The biggest losers from the Madoff scandal will be the clients who ultimately invested in him, many who willingly invested indirectly. Few companies were permitted to directly invest with Madoff, the companies chosen were "feeder funds," funds that took investments from a larger number of parties wanting to invest with Madoff, indirectly. Madoff reinforced this system by limiting who could directly invest with him. The list of organizations that ultimately have lost money, who are suffering from the $50 billion dollar scam, is small, relatively, but includes an interesting mix of charities, banks, and wealthy individuals. Most of the end investors knew they were investing with Madoff. The scandal pronounces ever more how hard it is to find people to trust with your money. Public reputations don't always tell the full story.
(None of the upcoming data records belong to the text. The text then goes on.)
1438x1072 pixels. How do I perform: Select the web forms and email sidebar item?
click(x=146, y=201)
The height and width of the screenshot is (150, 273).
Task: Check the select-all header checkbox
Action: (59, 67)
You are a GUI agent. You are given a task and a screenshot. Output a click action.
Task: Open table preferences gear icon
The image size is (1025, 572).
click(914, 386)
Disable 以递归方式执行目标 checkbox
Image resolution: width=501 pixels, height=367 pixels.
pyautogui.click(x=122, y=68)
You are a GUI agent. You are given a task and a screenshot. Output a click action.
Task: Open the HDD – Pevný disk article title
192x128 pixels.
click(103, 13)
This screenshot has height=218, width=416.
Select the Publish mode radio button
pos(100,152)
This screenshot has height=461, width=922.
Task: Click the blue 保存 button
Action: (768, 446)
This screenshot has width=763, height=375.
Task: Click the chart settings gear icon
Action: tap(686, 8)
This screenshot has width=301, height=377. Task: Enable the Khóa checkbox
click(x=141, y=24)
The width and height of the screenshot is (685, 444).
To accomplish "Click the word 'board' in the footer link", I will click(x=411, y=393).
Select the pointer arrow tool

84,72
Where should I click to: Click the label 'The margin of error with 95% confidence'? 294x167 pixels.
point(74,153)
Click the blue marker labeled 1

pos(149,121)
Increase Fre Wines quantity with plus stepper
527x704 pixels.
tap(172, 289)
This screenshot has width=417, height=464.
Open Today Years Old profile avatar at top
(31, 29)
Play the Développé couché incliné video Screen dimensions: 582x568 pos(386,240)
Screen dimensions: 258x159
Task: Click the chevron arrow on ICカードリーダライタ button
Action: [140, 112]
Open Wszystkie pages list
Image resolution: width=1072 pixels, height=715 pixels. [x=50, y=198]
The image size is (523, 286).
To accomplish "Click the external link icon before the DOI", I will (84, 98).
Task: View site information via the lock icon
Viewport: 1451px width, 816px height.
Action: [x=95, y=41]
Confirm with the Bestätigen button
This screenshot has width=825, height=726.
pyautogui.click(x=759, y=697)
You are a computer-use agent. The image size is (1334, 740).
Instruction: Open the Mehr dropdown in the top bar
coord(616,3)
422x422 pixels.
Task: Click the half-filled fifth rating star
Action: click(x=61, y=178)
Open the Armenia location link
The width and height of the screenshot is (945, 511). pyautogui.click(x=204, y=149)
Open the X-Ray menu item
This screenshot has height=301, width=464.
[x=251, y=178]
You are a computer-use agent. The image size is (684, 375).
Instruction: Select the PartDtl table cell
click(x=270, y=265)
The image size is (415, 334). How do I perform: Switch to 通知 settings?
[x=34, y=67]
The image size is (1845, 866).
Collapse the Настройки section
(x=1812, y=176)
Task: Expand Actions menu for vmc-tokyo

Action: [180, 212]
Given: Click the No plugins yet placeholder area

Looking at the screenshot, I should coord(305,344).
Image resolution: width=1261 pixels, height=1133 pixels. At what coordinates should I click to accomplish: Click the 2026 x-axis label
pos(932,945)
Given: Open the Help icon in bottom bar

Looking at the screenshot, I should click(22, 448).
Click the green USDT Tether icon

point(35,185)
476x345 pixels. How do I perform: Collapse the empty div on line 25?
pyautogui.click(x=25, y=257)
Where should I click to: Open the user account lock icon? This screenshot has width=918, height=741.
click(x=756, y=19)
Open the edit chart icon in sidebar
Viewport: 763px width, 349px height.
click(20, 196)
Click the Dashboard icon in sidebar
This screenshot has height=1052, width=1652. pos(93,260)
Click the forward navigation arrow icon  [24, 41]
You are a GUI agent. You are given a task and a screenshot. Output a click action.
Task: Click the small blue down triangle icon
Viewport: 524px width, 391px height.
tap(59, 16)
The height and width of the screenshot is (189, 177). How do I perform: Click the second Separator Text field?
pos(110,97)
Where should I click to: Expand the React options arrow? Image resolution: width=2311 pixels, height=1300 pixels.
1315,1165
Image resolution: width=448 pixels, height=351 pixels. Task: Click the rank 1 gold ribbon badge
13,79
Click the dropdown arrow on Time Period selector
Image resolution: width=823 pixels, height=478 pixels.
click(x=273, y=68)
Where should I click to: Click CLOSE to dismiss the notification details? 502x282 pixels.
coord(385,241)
Madoff was extremely polished and government agencies took a long time to catch on. It's hard to detect frauds that are smooth, who meet the image expectations we as individuals hold up as "trusted businessman." As an investor, the only protection available against fraudster is due diligence and skepticism. If it sounds too good to be true, like "proven 1% growth every month," the old saying "it's too good to be true" applies. Not that optimism is a red flag - some of the best investors simply aim to beat the market's average rate of return by a few percentage points - it's just that anyone claiming to have always have done this is suspect.


1 comments:
I thought Ponzi was on Happy Days!
"Aaaaaaaaaaaaaaaaaaaaaaaaaaaaaaay..."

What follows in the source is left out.